EXERCISE PROMPT. Your reply is to be the lines below, exactly as written, with images omitted.

MATERIAL PROVIDED.
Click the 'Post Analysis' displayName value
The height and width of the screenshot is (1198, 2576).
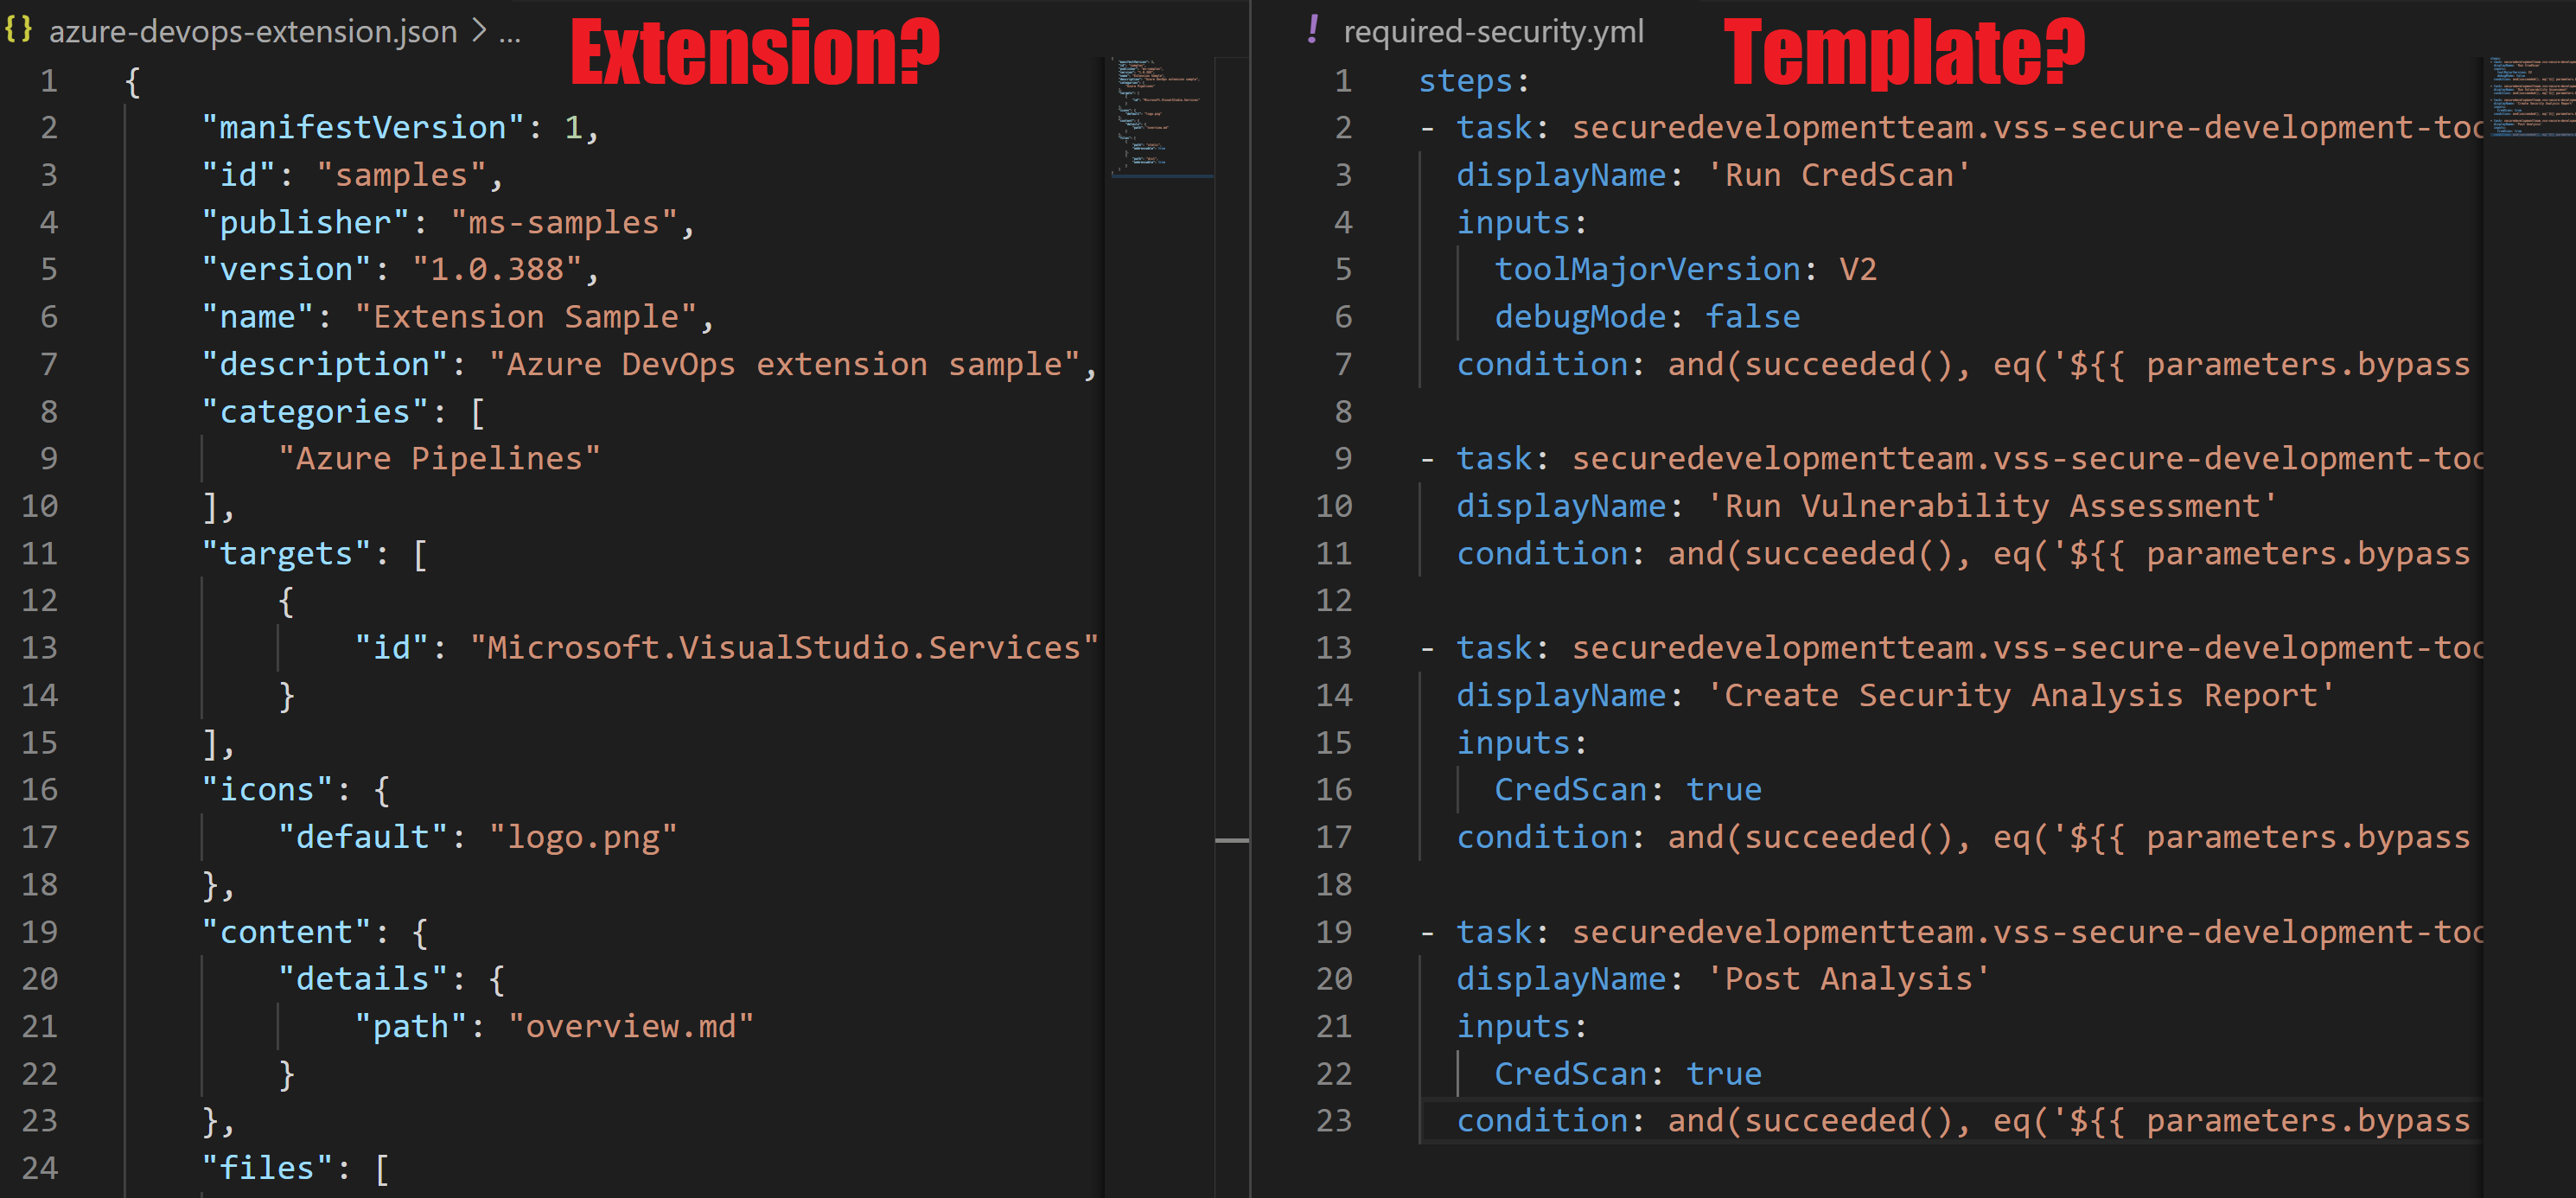(x=1848, y=979)
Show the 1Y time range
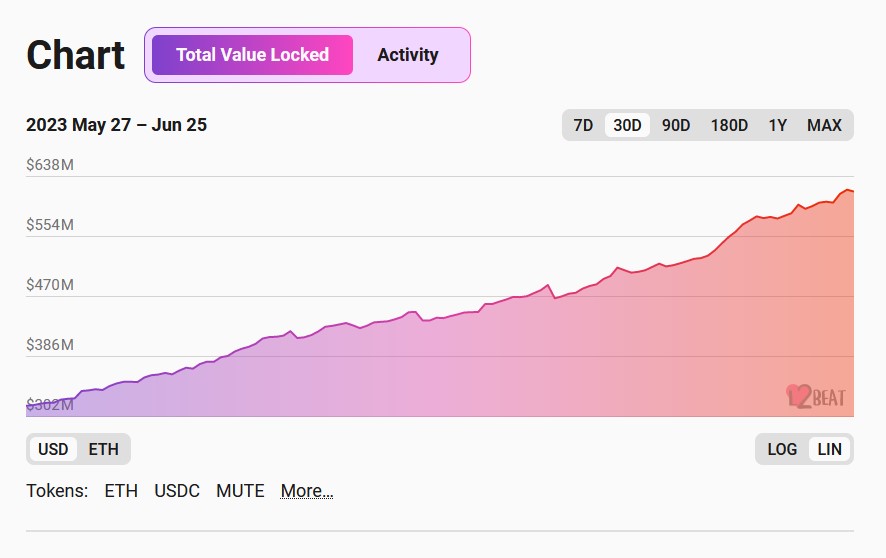 [x=777, y=125]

EXPECTED OUTPUT.
Click the 'Post Analysis' displayName value
The height and width of the screenshot is (1198, 2576).
(x=1848, y=979)
Show the 1Y time range
 [x=777, y=125]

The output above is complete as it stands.